Request A:
From the records below, reproduce the lines beginning at the line that has "Where should I" and stopping after the line that has "click(x=483, y=583)", requests included, adding 106 to every coordinate in the answers. Leave the pictures out of your answer.

Remarks at the Annual Meeting of the National Association of Towns and Townships

September 12, 1983

Thank you all very much. Well, thank you, George Miller. Senator Percy, Congressman Horton, and ladies and gentlemen, as I recall, back in World War II, that's what we fought the war for -- mom's apple pie. [Laughter]\1\ (FOOTNOTE)

(FOOTNOTE) \1\Prior to the President's remarks, George Miller, president of the association, presented the President with an apple pie, which he said was symbolic of the fact that ``small towns and local townships believe in local control'' and ``look forward to their fair share of the Federal pie.''

Well, it's a pleasure for me to be here with you today. Growing up as I did, as you were told, in Dixon Township, I know well the role that towns and townships play in America. Incidentally, between Tampico and Dixon there were two other small towns in Illinois in which I lived before I was about 8 years old. Those towns are the cradle of democracy. And if anyone has any doubts about the vitality of American liberty, I would suggest that they visit some of your town meetings. I'm sure that Patrick Henry and Thomas Jefferson would feel right at home.

One aspect of town government is that people know each other. Some are even related. [Laughter] There's a story about townfolk. You know, usually if you're going to tell a joke, you try to tie it into something that has to do with what you're talking about. The closest I can come is that this story is kind of typical of the humor and the flavor of smalltown America. It's about a fellow named Elmer. In his town, he fished, and he made a living selling fish to the local restaurant. But he was able to provide so many fish every day that the game warden got a little suspicious. And the sheriff, being Elmer's cousin, he went to him and said, ``Why don't you go fishing with him and find out how he's doing this?'' So they did. And they got out in the middle of the lake in a rowboat, and the sheriff threw his line in and Elmer reached down in the tackle box and pulled out a stick of dynamite, lit the fuse, tossed it overboard, and with the explosion up came the fish, belly up. And the sheriff said, ``Elmer, do you realize you've just committed a felony?'' Elmer reached down into the tackle box, took out another stick of dynamite, lit it, handed it to the sheriff, and said, ``Did you come here to fish or talk?'' [Laughter]

But this gathering here today is testimony to the fundamental change that's taking place in our country, change for which many are unaware -- or of which many are unaware, and yet it's altering the face of America. What we're experiencing is nothing less than a renaissance of smalltown life. I'm here to tell you that this administration recognizes it and that the days when your role in our country was taken for granted are over.

Small towns and townships have always played a vital part in American life, and yet about the time of the Civil War, urban areas began to grow at a faster clip. I wasn't around at the time -- [laughter] -- but a little later I was witness to that move to the urban areas. Now, I'm certain that all of you are aware that that trend has reversed itself. In the 1970's some rural areas continued to -- or grew at a rate that was far above the growth -- 50 percent faster than the growth in urban centers. Now, today, one out of four of our citizens lives in nonmetropolitan areas, and some polls indicate that 60 percent of the American people would join them if they could find work in those smaller towns.

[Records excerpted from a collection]
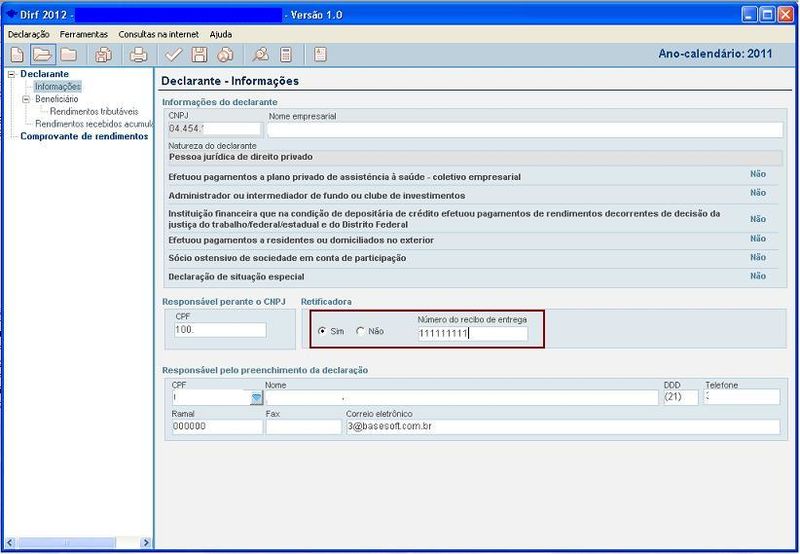
Task: Select the Não radio button for Retificadora
Action: click(x=360, y=331)
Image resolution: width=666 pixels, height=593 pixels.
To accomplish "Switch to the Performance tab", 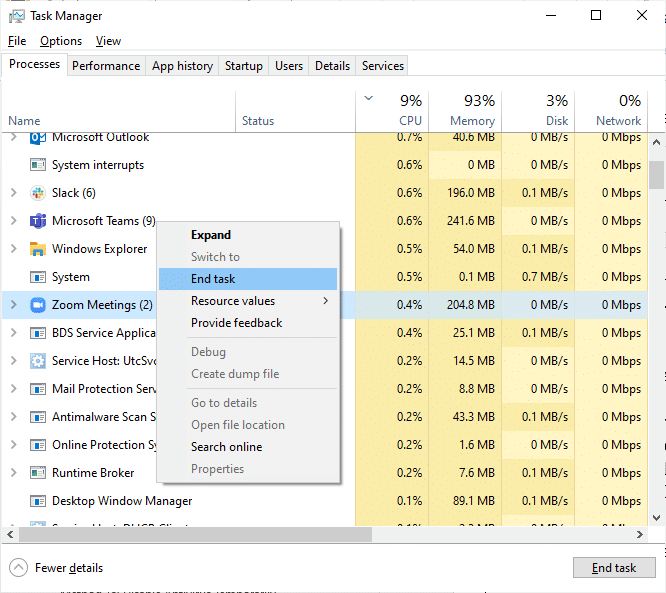I will pyautogui.click(x=106, y=66).
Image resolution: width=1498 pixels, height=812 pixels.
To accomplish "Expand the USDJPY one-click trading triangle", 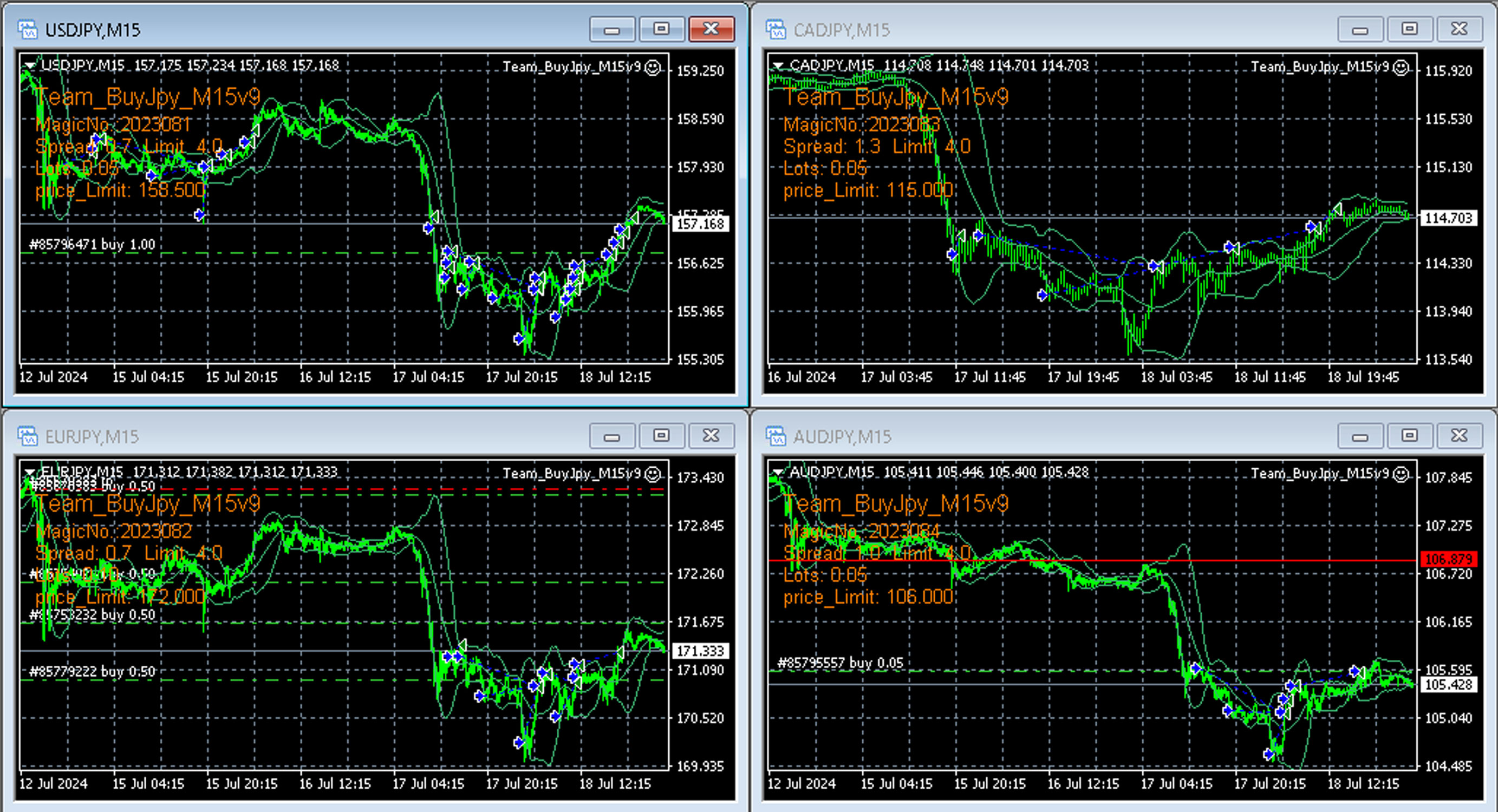I will click(30, 66).
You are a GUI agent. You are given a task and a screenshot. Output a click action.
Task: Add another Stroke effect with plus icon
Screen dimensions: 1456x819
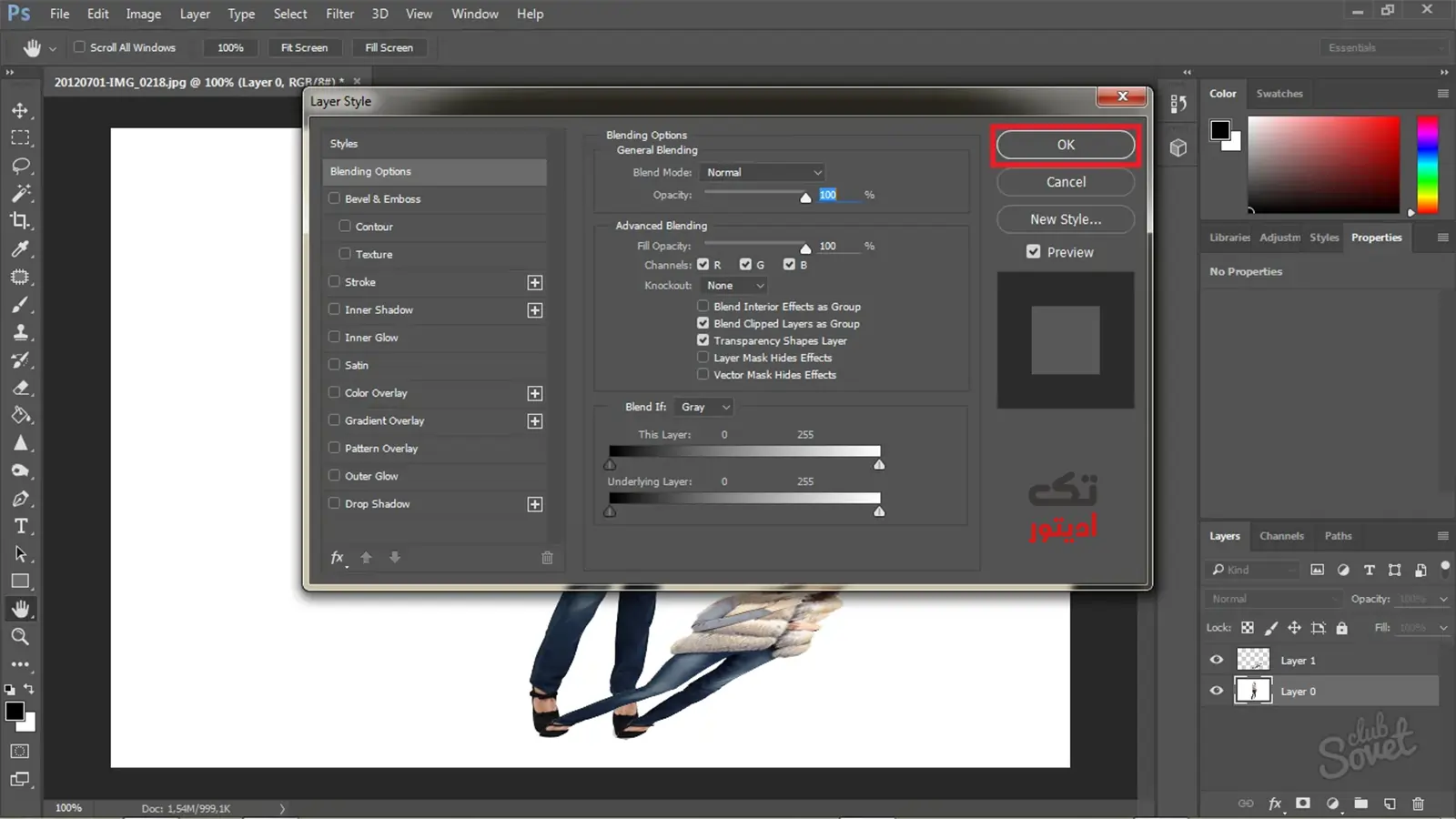pyautogui.click(x=535, y=283)
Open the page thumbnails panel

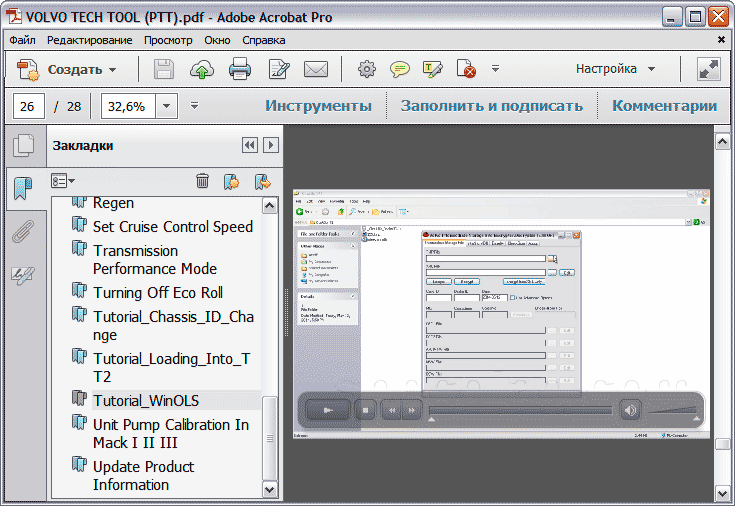coord(22,146)
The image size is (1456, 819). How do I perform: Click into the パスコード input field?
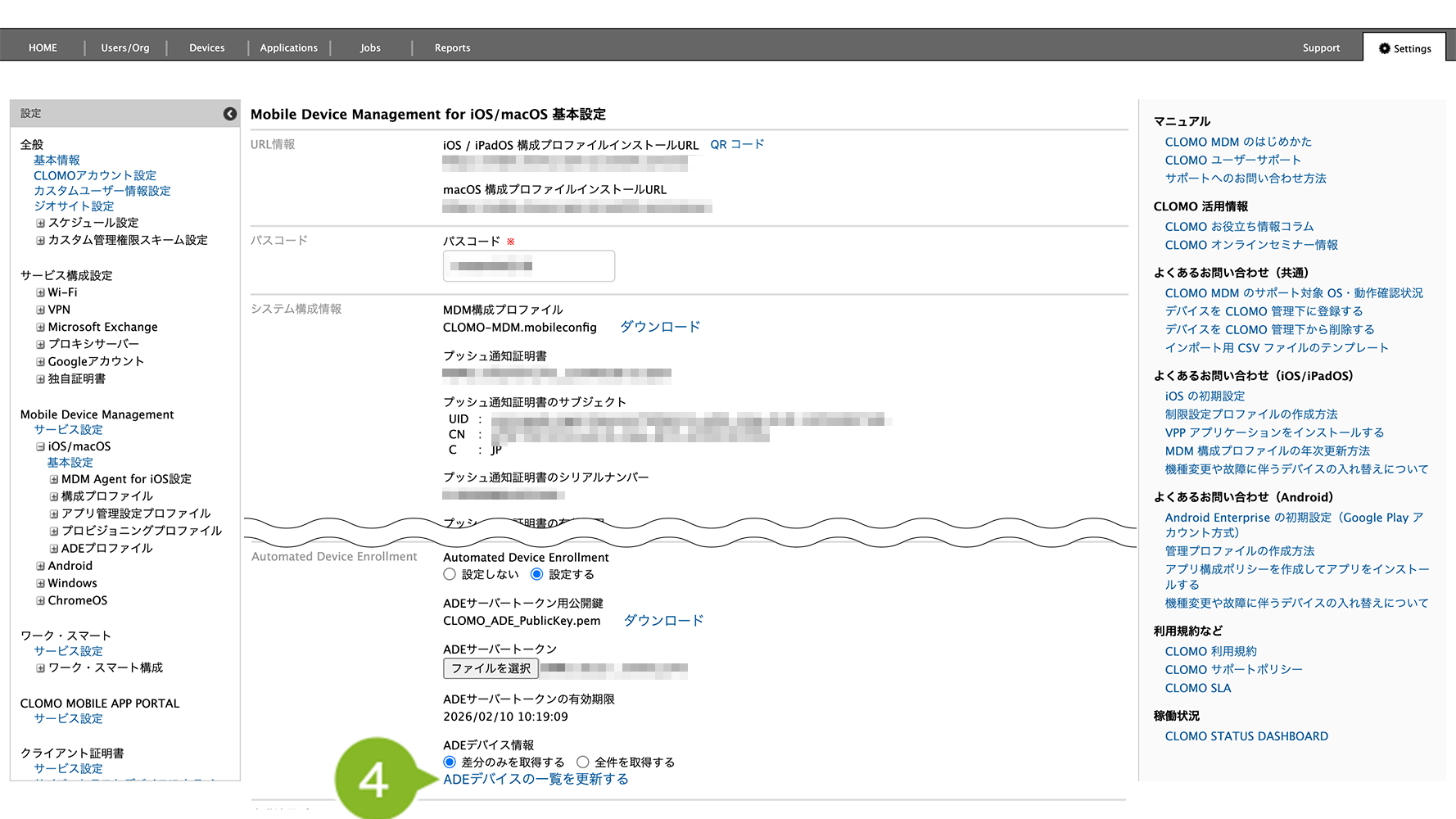pos(528,266)
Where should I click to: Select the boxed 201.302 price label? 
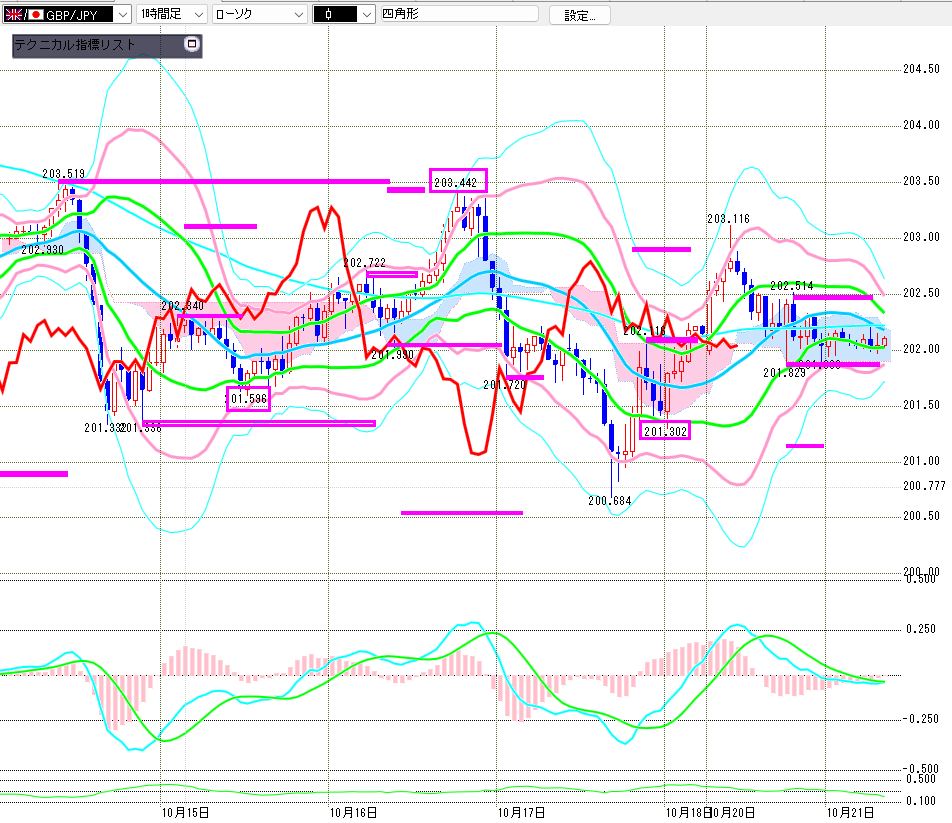coord(664,431)
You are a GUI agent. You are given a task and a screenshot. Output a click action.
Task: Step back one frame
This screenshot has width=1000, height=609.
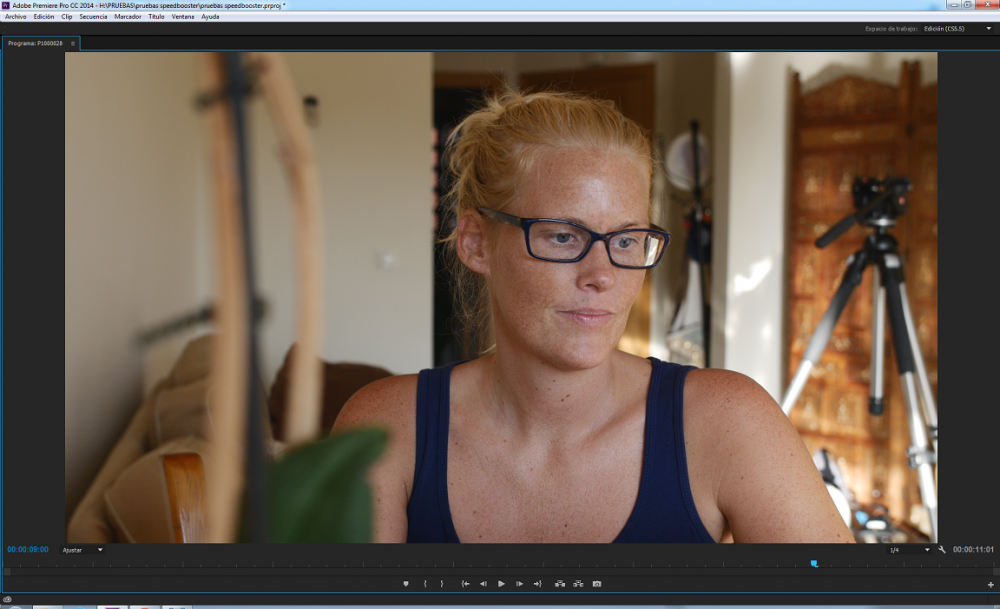click(x=483, y=583)
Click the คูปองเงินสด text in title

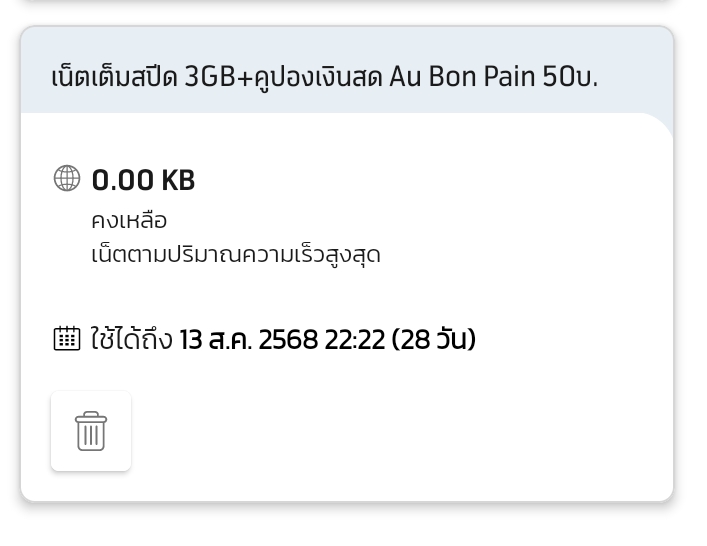pos(318,78)
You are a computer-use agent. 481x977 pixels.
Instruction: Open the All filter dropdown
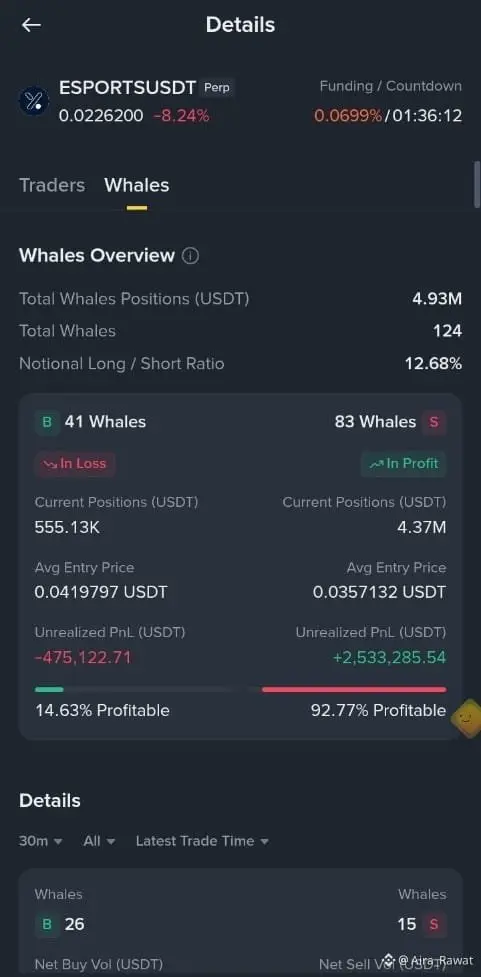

Request B:
Answer these from the remarks to the towns and townships association above.
(i) Who presented the President with an apple pie before the remarks?
(ii) How much faster than urban centers did some rural areas grow in the 1970's?
(iii) What share of citizens lives in nonmetropolitan areas today?

Solution A:
Where should I click to: Select the boxed 201.302 price label? 
coord(770,537)
You are a GUI agent. You are given a task and a screenshot. Output a click action.
Task: Step back one frame
This screenshot has width=1000, height=609.
click(x=589, y=689)

Solution B:
(i) George Miller, president of the association.
(ii) 50 percent faster.
(iii) One out of four.